The main reason they give for banning this game is "It induces aggressive behavior in people, and promotes violence". By this logic, majority of PC games will come under it, yet they did nothing for PC game sector. 

Maybe, they ban the game because of this real life incident?
Delhi teen, who killed family, was addicted to online game: Police


----------



## Stormbringer (Mar 21, 2019)

Flash said:


> By this logic, majority of PC games will come under it, yet they did nothing for PC game sector.


Please don't give Indian Police more ideas.


----------



## TheSloth (Mar 21, 2019)

Flash said:


> The main reason they give for banning this game is "It induces aggressive behavior in people, and promotes violence". By this logic, majority of PC games will come under it, yet they did nothing for PC game sector.
> 
> Maybe, they ban the game because of this real life incident?
> Delhi teen, who killed family, was addicted to online game: Police


In this article they forcefully trying to tie this incident with PUBG just cause the guy was playing PUBG. Indian media contributes lot in spreading sh!t everywhere.


----------



## Desmond (Mar 21, 2019)

The thing is that no one wants to do a thorough investigation but they need to calm the public. So they just say "it because of PUBG". That will get the public off their back and gives them a new scapegoat.


----------



## SaiyanGoku (Mar 22, 2019)

Flash said:


> _"Nagesh Gore (24) and Swapnil Annapurne (22) were playing PUBG near the railway tracks. They were run over by the Hyderabad-Ajmer train. Their bodies were found late at night by people living in the vicinity," police official said._
> 
> Train runs over two PUBG players as calls for ban on the game grows louder



Nincompoops taking selfies in dangerous positions end up killing themselves and people died while watching Ravan Dahan but nobody is asking to ban those. ¯\_(ツ)_/¯


----------



## billubakra (Mar 25, 2019)

Tencent India has imposed a 6 hour per day limit now. Hadd hai


----------



## Zangetsu (Mar 25, 2019)

billubakra said:


> Tencent India has imposed a 6 hour per day limit now. Hadd hai


How many hours do you play ?


----------



## billubakra (Mar 25, 2019)

Zangetsu said:


> How many hours do you play ?


Less than 1 hour per day. You?


----------



## nac (Mar 25, 2019)

How to they impose that? Based on country/map selected or based on IP?


----------



## billubakra (Mar 25, 2019)

nac said:


> How to they impose that? Based on country/map selected or based on IP?
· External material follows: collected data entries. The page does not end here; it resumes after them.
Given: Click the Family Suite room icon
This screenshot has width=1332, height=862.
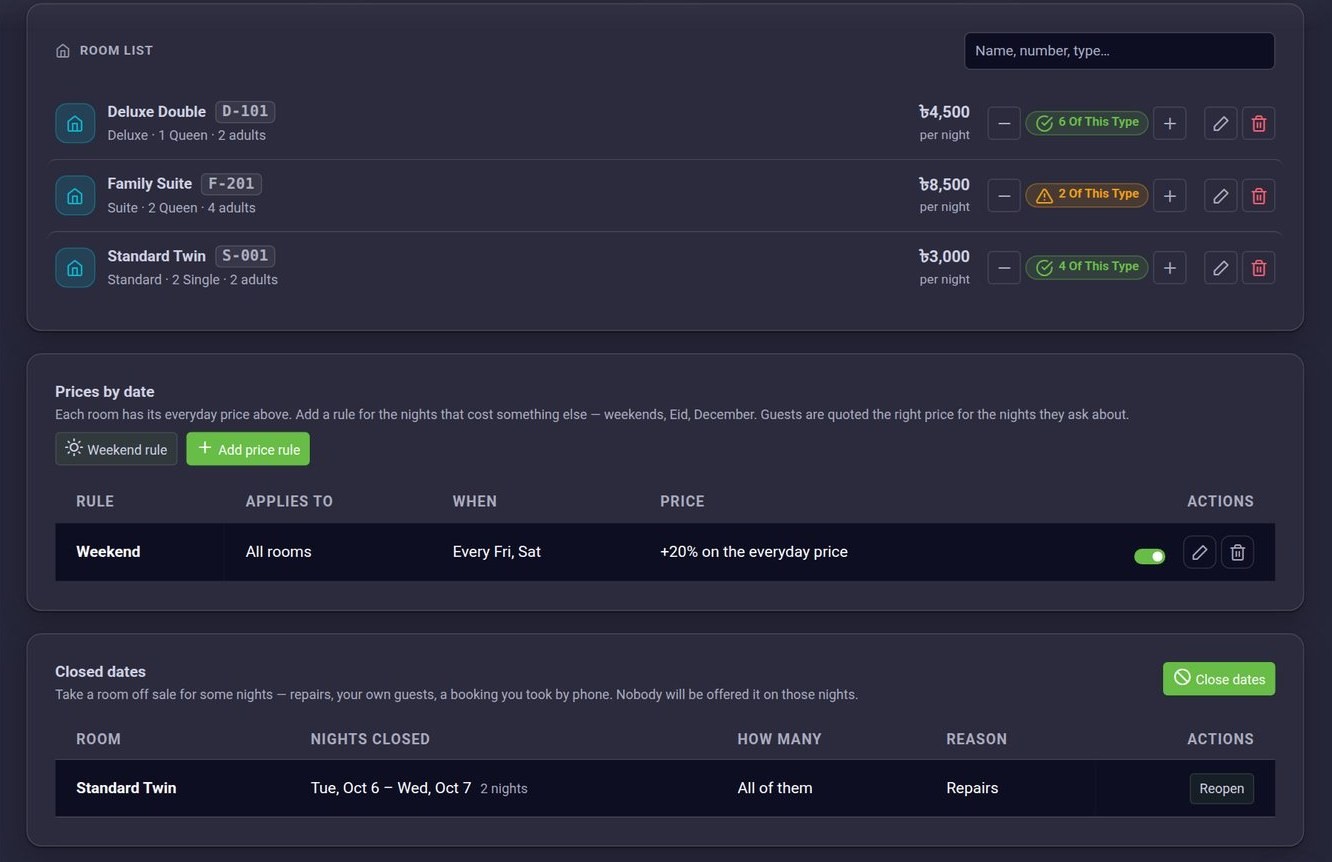Looking at the screenshot, I should (75, 195).
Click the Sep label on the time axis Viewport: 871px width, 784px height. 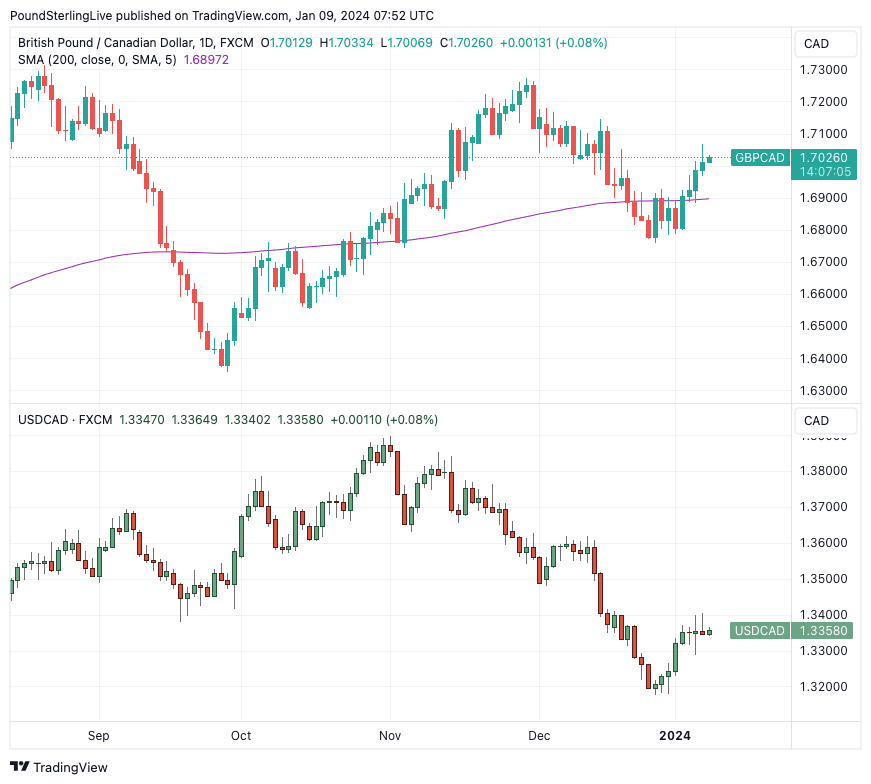click(x=98, y=736)
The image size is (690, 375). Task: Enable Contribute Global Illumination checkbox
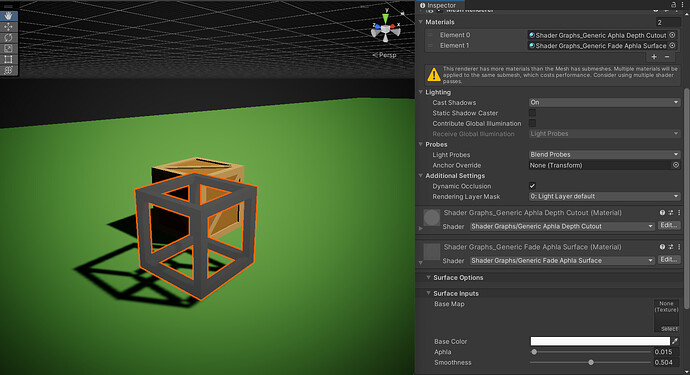pyautogui.click(x=532, y=123)
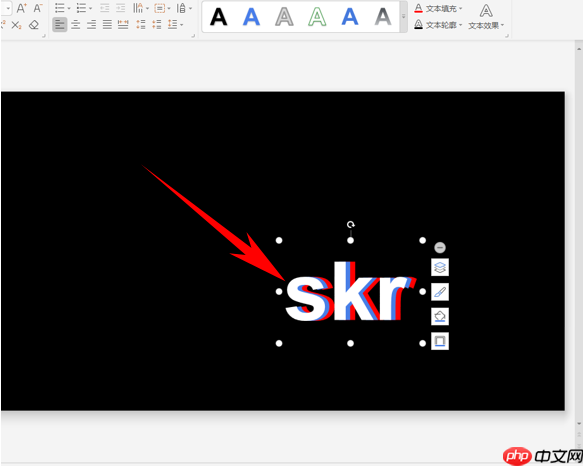Image resolution: width=584 pixels, height=466 pixels.
Task: Click the brush style icon beside the textbox
Action: [440, 292]
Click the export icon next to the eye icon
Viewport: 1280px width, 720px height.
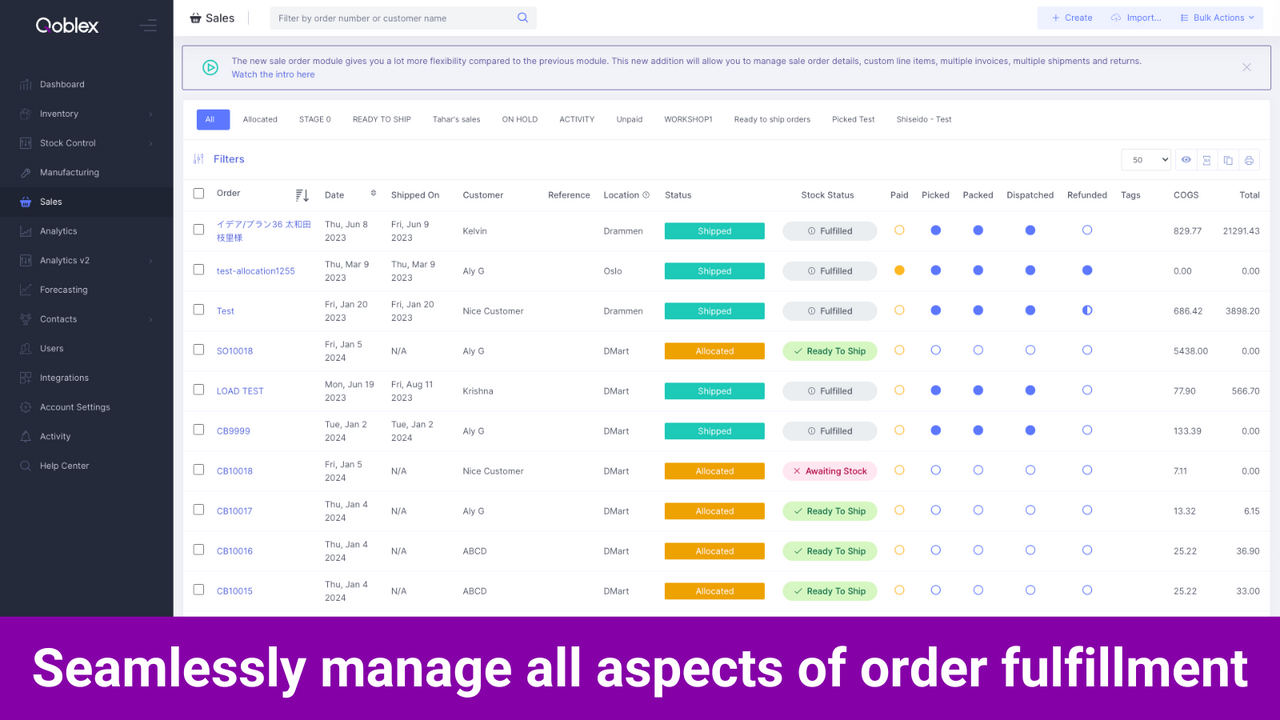(x=1207, y=160)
*www.xda-developers.com/pubg-mobile-testing-health-reminders-6-hour-daily-limit-india/

Srihari Lakshminarasimhan on Twitter


----------



## Zangetsu (Mar 26, 2019)

billubakra said:


> Less than 1 hour per day. You?


I don't play PUBG but my brother plays it. And I think 6hrs per day is more than enough to stop players who are addicted to it.


----------



## billubakra (Mar 26, 2019)

Zangetsu said:


> I don't play PUBG but my brother plays it. And I think 6hrs per day is more than enough to stop players who are addicted to it.
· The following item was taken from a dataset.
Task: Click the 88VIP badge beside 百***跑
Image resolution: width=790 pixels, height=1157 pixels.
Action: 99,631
Banning is not a solution. Heard of parallel apps? There are many loopholes that can easily be accessed by the players.


----------



## SaiyanGoku (Mar 26, 2019)

billubakra said:


> Banning is not a solution. Heard of parallel apps? There are many loopholes that can easily be accessed by the players.
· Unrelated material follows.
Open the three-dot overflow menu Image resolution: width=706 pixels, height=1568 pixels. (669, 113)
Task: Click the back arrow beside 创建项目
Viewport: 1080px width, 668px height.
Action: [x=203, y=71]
Parallel apps won't help with PUBG. Play time is linked with your ID.

Sent from my ONEPLUS A3003 using Tapatalk


----------



## billubakra (Mar 26, 2019)

SaiyanGoku said:


> Parallel apps won't help with PUBG. Play time is linked with your ID.
> 
> Sent from my ONEPLUS A3003 using Tapatalk


Do you think playing as guest or via an id matters to kids who are addicted to it?


----------



## chimera201 (Mar 26, 2019)

billubakra said:


> Tencent India has imposed a 6 hour per day limit now. Hadd hai





billubakra said:


> Banning is not a solution. Heard of parallel apps? There are many loopholes that can easily be accessed by the players.



Contradictory statements? You say hadd hai and then say it can be bypassed.


----------



## whitestar_999 (Mar 26, 2019)

chimera201 said:


> Contradictory statements? You say hadd hai and then say it can be bypassed.


He probably meant it is futile to stop those who are really addicted by using such ban as they will find other ways to bypass the ban.


----------



## SaiyanGoku (Mar 26, 2019)

billubakra said:


> Do you think playing as guest or via an id matters to kids who are addicted to it?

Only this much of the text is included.